Liturgi-liturgi seperti pembukaan Pintu Suci dan berbagai perayaan lain dalam Tahun Yubileum menegaskan bahwa ziarah Yubileum bukan sekadar tindakan pribadi, tetapi merupakan lambang perjalanan seluruh umat Allah menuju Kerajaan Surga. Dalam liturgi, umat beriman berkumpul sebagai satu tubuh, merayakan dan memperbaharui iman mereka bersama-sama. Liturgi bukan hanya perayaan sakral, tetapi juga undangan untuk berjalan bersama Kristus, Sang Peziarah Agung, menuju kehidupan yang kekal.
6. Pengakuan Iman
Pengakuan iman, yang juga dikenal sebagai "Simbol Iman," merupakan tanda identitas bagi mereka yang telah dibaptis. Dalam pengakuan iman, umat beriman mengungkapkan inti pokok keyakinan mereka, merangkum kebenaran utama yang diterima dan dihidupi sejak hari pembaptisan hingga sepanjang hidup, dalam kesatuan dengan seluruh komunitas Kristen.

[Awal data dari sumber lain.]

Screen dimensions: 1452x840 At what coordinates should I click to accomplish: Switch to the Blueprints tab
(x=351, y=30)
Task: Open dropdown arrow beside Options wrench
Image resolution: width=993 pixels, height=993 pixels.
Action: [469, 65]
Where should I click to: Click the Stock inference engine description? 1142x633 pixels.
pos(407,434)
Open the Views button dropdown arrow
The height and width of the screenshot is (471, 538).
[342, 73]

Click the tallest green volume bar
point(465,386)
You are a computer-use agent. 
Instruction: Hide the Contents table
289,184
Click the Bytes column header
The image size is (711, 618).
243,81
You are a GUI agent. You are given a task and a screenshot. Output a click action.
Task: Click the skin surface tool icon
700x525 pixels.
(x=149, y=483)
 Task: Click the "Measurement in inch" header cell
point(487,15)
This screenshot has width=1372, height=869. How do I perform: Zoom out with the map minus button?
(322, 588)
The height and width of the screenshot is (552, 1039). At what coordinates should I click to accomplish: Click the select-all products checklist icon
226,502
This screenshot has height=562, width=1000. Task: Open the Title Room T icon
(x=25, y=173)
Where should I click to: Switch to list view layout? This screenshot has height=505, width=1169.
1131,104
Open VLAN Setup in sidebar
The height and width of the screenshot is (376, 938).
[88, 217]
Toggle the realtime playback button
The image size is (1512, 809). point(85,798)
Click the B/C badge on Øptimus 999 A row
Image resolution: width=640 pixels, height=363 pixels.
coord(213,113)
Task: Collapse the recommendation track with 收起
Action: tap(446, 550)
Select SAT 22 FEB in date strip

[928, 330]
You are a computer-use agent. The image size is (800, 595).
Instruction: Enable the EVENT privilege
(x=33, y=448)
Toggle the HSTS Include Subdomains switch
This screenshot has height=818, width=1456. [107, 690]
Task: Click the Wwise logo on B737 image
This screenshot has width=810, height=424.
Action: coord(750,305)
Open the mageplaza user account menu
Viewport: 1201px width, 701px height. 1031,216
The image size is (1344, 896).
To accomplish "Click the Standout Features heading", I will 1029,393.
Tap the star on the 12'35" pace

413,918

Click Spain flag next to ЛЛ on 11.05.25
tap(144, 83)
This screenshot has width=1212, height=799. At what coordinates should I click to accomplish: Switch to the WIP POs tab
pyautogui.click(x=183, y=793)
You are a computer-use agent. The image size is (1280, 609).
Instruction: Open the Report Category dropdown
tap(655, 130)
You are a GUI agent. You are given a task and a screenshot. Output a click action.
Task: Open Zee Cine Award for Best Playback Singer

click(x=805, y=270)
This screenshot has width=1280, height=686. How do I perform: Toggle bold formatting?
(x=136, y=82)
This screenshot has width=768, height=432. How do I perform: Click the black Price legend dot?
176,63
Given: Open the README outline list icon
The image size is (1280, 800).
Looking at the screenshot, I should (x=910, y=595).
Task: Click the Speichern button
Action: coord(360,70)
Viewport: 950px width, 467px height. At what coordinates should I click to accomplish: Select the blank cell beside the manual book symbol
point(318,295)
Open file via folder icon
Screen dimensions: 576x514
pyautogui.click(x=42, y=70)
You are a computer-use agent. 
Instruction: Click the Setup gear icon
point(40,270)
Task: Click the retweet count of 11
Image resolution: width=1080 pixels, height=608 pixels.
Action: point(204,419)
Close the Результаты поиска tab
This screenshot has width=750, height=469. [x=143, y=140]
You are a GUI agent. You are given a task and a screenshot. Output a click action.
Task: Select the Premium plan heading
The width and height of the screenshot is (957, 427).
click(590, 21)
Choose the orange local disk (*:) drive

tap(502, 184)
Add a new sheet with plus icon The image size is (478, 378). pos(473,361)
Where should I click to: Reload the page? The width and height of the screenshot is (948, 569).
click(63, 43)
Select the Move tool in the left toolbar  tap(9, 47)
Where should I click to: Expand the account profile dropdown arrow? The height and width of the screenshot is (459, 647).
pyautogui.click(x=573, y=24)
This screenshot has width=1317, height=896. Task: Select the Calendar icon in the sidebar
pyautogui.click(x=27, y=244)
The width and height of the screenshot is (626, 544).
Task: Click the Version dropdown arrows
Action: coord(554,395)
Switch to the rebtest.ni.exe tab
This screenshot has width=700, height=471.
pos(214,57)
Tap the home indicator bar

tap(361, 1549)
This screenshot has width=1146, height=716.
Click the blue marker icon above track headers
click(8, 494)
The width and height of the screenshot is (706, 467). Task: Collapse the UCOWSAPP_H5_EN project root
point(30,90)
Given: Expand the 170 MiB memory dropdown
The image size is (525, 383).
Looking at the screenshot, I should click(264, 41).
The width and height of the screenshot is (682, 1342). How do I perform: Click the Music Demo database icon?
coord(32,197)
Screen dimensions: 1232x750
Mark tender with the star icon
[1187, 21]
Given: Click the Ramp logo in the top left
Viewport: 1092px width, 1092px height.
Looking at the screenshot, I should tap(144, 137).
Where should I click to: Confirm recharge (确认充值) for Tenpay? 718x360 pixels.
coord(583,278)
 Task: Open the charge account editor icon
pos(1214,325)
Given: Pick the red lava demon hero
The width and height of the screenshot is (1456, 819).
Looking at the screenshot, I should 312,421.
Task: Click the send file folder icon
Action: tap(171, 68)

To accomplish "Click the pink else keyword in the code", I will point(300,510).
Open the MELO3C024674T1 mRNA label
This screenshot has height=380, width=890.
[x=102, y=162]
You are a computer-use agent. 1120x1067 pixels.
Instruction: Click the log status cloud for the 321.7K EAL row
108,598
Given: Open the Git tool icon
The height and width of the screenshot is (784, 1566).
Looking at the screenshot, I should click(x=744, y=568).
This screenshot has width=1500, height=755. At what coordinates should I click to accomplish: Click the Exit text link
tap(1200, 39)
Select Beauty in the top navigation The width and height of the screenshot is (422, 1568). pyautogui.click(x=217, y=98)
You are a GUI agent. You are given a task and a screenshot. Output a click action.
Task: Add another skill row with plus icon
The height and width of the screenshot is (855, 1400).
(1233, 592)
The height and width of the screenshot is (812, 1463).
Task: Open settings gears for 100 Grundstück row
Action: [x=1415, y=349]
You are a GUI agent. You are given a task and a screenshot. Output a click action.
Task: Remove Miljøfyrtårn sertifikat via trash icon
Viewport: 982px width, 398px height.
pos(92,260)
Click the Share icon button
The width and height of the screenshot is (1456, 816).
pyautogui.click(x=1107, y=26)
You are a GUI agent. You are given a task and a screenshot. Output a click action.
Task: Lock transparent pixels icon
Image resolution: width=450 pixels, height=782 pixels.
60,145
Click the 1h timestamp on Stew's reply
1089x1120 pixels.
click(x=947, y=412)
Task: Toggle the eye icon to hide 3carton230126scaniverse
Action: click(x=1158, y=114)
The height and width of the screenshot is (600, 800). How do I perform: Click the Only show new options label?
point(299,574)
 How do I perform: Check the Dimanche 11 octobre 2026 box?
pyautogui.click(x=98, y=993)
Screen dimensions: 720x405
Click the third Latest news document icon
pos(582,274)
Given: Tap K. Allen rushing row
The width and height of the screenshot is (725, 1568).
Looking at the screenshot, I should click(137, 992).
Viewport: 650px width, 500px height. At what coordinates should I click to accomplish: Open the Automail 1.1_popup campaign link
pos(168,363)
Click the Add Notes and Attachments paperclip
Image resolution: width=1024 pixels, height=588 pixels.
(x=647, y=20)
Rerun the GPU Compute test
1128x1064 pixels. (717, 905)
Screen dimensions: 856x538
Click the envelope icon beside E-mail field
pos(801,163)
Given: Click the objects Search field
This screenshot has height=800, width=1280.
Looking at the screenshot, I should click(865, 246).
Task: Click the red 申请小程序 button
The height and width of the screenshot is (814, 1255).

Ada berbagai bentuk pengakuan iman yang mencerminkan kekayaan pengalaman perjumpaan dengan Yesus Kristus. Namun, secara tradisional, dua pengakuan iman memiliki tempat istimewa dalam Gereja. Pertama, pengakuan iman baptis dari Gereja Roma, dan kedua, Kredo Nikea-Konstantinopel, yang dirumuskan pada Konsili Nikea tahun 325 dan disempurnakan dalam Konsili Konstantinopel tahun 381.
Dalam Surat kepada Jemaat di Roma, Santo Paulus menulis, “Jika kamu mengaku dengan mulutmu bahwa Yesus adalah Tuhan, dan percaya dalam hatimu bahwa Allah telah membangkitkan Dia dari antara orang mati, maka kamu akan diselamatkan. Sebab dengan hati orang percaya dan dibenarkan, dan dengan mulut orang mengaku dan diselamatkan” (Roma 10:9-10). Ayat ini menegaskan bahwa menyatakan misteri iman bukan hanya soal kata-kata, melainkan memerlukan pertobatan mendalam yang mencakup pemahaman baru tentang Allah, diri sendiri, dan dunia.
Mengucapkan Kredo dengan iman adalah sebuah tindakan masuk ke dalam persekutuan dengan Allah Tritunggal – Bapa, Putra, dan Roh Kudus – sekaligus dengan Gereja, yang telah mewariskan iman tersebut kepada kita. Sebagaimana dinyatakan dalam Katekismus Gereja Katolik, “Mengucapkan Kredo dengan iman berarti masuk ke dalam persekutuan dengan Allah Tritunggal dan seluruh Gereja yang mentransmisikan iman kepada kita, di tengah-tengahnya kita percaya” (KGK 197).